Zac's relationship with PC is strained and after a spate of incidents, often involving Anja and Sibelius, the dog decides to tell him the truth. PC was originally from Iceland where Alex wrote computer programmes and he was married to Anja who was his assistant but she never loved him. Anja stole Alex's programmes and made at least a million dollars from them. Alex got heartbroken when he found the money which he withdrew and fled to Australia with PC to escape from her but Anja found him somehow.

Zac finds the floppy disk which has a clue on where to find information on where to find the money. Zac goes with PC and Sammy to Alex's flat and completes the crossword puzzle on the computer to see a video of Alex saying "A note to follow so" followed by a picture of a pea-like object. After singing "Do-Re-Mi" they figure that the password is LAP then they see another video of Alex this time saying "Well done. The rest is in and under your nose. Bonne Chance". Anja arrives and threatens them with a dagger so Zac deletes the file to stop her but she kidnaps PC.

Back home Stephen, who Zac had previously seen taking a loan from Anja, agrees to help them and they go to the greyhound track where Alex and Susie worked. PC tricks Sibelius into letting him out of the cage but when Zac comes to help him he lets out Anja's dog who chases after them. Sammy deciphers the clue but takes "LAP in" to be the French word for rabbit and tells PC who is then catapulted into the commentator's box where he announces that the money is in the rabbit. Anja takes this to mean the mechanical rabbit on the track and starts tearing it apart but gets stuck and is dragged around the track not finding any money. Binky finds Sammy's Hollywood pin badge, which Alex gave her, and asks "What's a Hollywood?", and Sammy explains that it is a place in L.A.; they then realise that the clue means L.A. pin and they find jewelry inside it.

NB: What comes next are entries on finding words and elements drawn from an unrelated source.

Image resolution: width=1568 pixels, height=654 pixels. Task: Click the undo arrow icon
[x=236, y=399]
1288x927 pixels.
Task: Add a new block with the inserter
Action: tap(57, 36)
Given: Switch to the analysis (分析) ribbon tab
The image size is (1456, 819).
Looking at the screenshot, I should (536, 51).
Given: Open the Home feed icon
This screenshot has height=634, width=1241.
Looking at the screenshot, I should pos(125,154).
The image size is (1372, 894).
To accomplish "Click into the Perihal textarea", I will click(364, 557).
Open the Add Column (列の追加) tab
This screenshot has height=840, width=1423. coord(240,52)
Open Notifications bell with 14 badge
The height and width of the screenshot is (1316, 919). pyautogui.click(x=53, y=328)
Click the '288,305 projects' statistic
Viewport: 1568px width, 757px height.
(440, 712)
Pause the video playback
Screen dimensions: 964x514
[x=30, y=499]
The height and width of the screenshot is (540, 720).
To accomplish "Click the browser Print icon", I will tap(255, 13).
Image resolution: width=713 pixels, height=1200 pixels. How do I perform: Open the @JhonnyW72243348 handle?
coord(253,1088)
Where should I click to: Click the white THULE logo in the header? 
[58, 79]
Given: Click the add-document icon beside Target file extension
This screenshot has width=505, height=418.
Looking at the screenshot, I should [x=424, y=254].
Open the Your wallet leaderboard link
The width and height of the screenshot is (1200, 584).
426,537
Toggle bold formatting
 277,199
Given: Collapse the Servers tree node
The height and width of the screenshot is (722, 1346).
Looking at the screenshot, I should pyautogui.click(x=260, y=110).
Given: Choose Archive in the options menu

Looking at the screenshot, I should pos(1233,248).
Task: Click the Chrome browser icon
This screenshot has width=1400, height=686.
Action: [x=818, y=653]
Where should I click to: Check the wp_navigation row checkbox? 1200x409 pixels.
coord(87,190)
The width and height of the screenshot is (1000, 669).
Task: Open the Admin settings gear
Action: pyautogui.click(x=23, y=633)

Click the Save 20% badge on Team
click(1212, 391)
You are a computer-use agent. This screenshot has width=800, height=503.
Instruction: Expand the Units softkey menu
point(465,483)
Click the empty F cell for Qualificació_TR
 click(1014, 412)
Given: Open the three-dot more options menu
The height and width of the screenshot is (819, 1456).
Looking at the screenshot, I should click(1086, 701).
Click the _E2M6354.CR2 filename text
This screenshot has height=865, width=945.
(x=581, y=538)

The film ends with PC making out with Sammy's dog Cordelia.

==Release==
The film was released theatrically on 25 September 1997 in Australia and on 15 February 1998 in the United Kingdom where it was rated PG uncut but in its VHS release in the UK, later that year, the film was re-rated U with nine seconds of cuts removing the instances of "bum" and "crappy" to tone down the language. However, the uncut version has since been released on digital distribution in the UK given the legislation covering BBFC certificates on physical home video formats does not apply to online video services.